November 18, 2009
To The BCRF Community
From Larry Norton, MD, BCRF Scientific Director; Chairman, BCRF Executive Board of Scientific Advisors, and
Clifford Hudis, MD, Chairman, BCRF Scientific Advisory Committee
Over the last few days there has been extensive discussion within the medical community and especially in the general press about a report from the United States Preventative Services Task Force (USPSTF), a private-sector advisory body to the U.S. Department of Health and Human Services, that was published Monday in the Annals of Internal Medicine. The most controversial aspect of the report was based on mathematical models using old data, which concluded that the best ratio of benefit over risk would
accrue to mammographic screening every two years in the general population of women between the ages of 50 and 74 years old. This differed from the previous recommendation in 2002, which advised screening mammography every year starting at age 40.
BCRF Advisors have reviewed this report carefully, and we do not endorse the proposed guideline changes. There has been a clear and consistent reduction in the rates of death from breast cancer in every country--including the United States--that has instituted a regular screening program. In addition, finding smaller tumors by yearly screening has other advantages, which includes higher rates of breast conserving surgery, less need to use adjuvant chemotherapy, and fewer cases of metastatic disease with attendant suffering and need for treatment.
While the USPSTF report focused on death rates--concluding that death rates from breast cancer would be slightly higher were mammograms offered every two years rather than yearly--these other factors were not taken into account. In addition, the USPSTF put a great emphasis on the extra short-term anxiety potentially caused by an estimated 3% increase in negative biopsies over a woman's lifetime by yearly mammography (starting at age 40) compared with the proposed changed guidelines. However, they did not consider that because bi-annual screening would yield larger tumors, women so diagnosed would experience a lifetime of greater anxiety caused by knowledge of a worse prognosis than had the tumor been found at a smaller size a year earlier.

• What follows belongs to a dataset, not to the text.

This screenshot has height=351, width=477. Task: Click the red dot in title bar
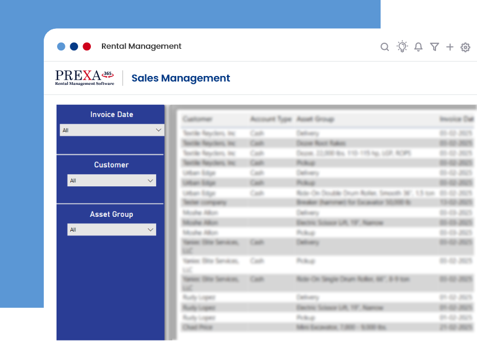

Furthermore, the clinical data upon which the USPSTF performed their mathematical analyses was old, and did not reflect more recent changes in mammographic techniques, use of new adjuvant hormonal treatments (aromatase inhibitors), new and more effective chemotherapy strategies, adjuvant trastuzumab for cases of HER2 positive disease, and the availability of molecular tests that allow physicians to not advise chemotherapy for many cases when the cancer is found early. It is therefore not clear if the results of the USPSTF mathematical models would be applicable in the setting of modern breast cancer management.
The greatest danger to the widespread adoption of the new guidelines is that they may reduce the rates of regular screening, which are even now--with current guidelines--disturbingly low. More than a third of women who are now candidates for screening have not had a mammogram within two years, and should these rates drop even lower, we will clearly see an increase in breast cancer deaths as a result.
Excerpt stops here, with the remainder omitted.